• SELECTED TEXT
================
Hi,
I am using DEseq2 to analyse RNAsequencing data in a timecourse setup. I am however unsure about setting up the correct experimental design. In particular, I struggle to decide when to combine factors and use the group to extract results and when to use interaction terms. I have tried to find answers by reading extensively on experimental design, however it only made me less confident that I have the correct experimental design for my analyses. I would be grateful for advice on how to properly setup the experimental design in the following case:
I am interested in differences of a particular gene knockout in comparison to wild type controls at different timepoints after injury. For this I have generated RNA sequencing data in biological triplicates. At the moment, I am combining factors running design = ~ condition such as I would have for the gene knockout: KO_timepoint1, KO_timepoint_2, KO_timepoint_3 and equivalently for the wild type control: wt_timepoint1, wt_timepoint_2, wt_timepoint_3
With this I think I can get all kinds of needed results by using contrasts e.g.
res=results(dds,contrast = c("condition","KO_timepoint1","wt_timepoint1")))
or
res=results(dds,contrast = c("condition","KO_timepoint2","KO_timepoint1")))
and so on. However, I have read in posts and vignette that an experimental design such as ~ genotype+time+genotype:time is used. Sometimes also using LRT. I am now unsure if I need to change my experimental design.
I would be grateful for advice on which strategy is most suitable in my case and how the two different designs would influence results. Thanks a lot in advance!
Best, Katja
Now that DESeq() doesn't do shrinkage, it will be equivalent with DESeq() and results().
It's true that shrinkage involves an interdependency between coefficients (as you can see in the LASSO trace plots). The way we are moving with lfcShrink is to focus on individual coefficients at a time with new shrinkage estimators, using the 'coef' argument. We will continue to support the old-DESeq2-style of shrinkage with the 'contrast' argument.
Thanks for the very fast reply and clarifying that both ways are producing the same design. To make sure I got it right, you also say that in this case choosing Wald's or LRT gives the same results?
Regarding the shrinkage, I read in a recent post that it is recommended to use lfcShrink for bulk RNA sequencing data. I am currently using it for my data as well again in combination with contrasts.
================
• ENTRIES SHOWN
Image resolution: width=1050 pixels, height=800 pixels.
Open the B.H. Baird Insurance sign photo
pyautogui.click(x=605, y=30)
================
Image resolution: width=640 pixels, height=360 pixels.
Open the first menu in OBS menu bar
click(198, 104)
================
• REQUIRED TASKS
- a) In the DESeq2 timecourse thread, which lfcShrink argument is used to focus on one coefficient at a time?
- b) Go on with the DESeq2 timecourse thread from its final sentence.

• EXERCISE RESPONSES
- a) The 'coef' argument.

- b)
Would you not advise to do that? and would I then have to switch to the interaction design since designs are not equivalent anymore?
At the moment you can only use the group design and 'contrast' with lfcShrink, because I haven't implemented it for interaction terms, but in the next release you can use 'coef'. We will have recommendations for which to use in the next release notes.
Sorry but I still have two follow up questions:
1.) I am still a bit confused if I should now apply shrinking of foldchanges in my example or not? If designs are not equivalent anymore when foldchanges are shrunk (e.g. by using betaPrior=TRUE or lfcShrink), do I then need to change my design or should I simply not shrink foldchanges?
2.) In my previous analyses using the "old" DEseq2 versions, I kept the defaults (betaPrior=TRUE and test="Wald") using the same design as described above. Would I then here need to use the LRT- test instead or turn off shrinking of foldchanges?
Hmm, maybe this is getting too complicated. You can do either design and use DESeq() and results(). This will give you maximum likelihood estimates of LFC and adjusted p-values.
Then, if you use the ~group design, you can additionally shrink the LFC for visualization. This doesn't change the p-values or adjusted p-values. This last step is up to you. Some users find the moderated LFCs useful for visualization.
(2) There is no "need" to do anything in particular. My general advice is to use the latest version of DESeq2 with the defaults. The defaults for a software are basically the suggestions of the authors put into code. This would mean, version 1.16 of DESeq2 (current release as of August 2017) with DESeq() and results(). You can choose to do whatever you like really.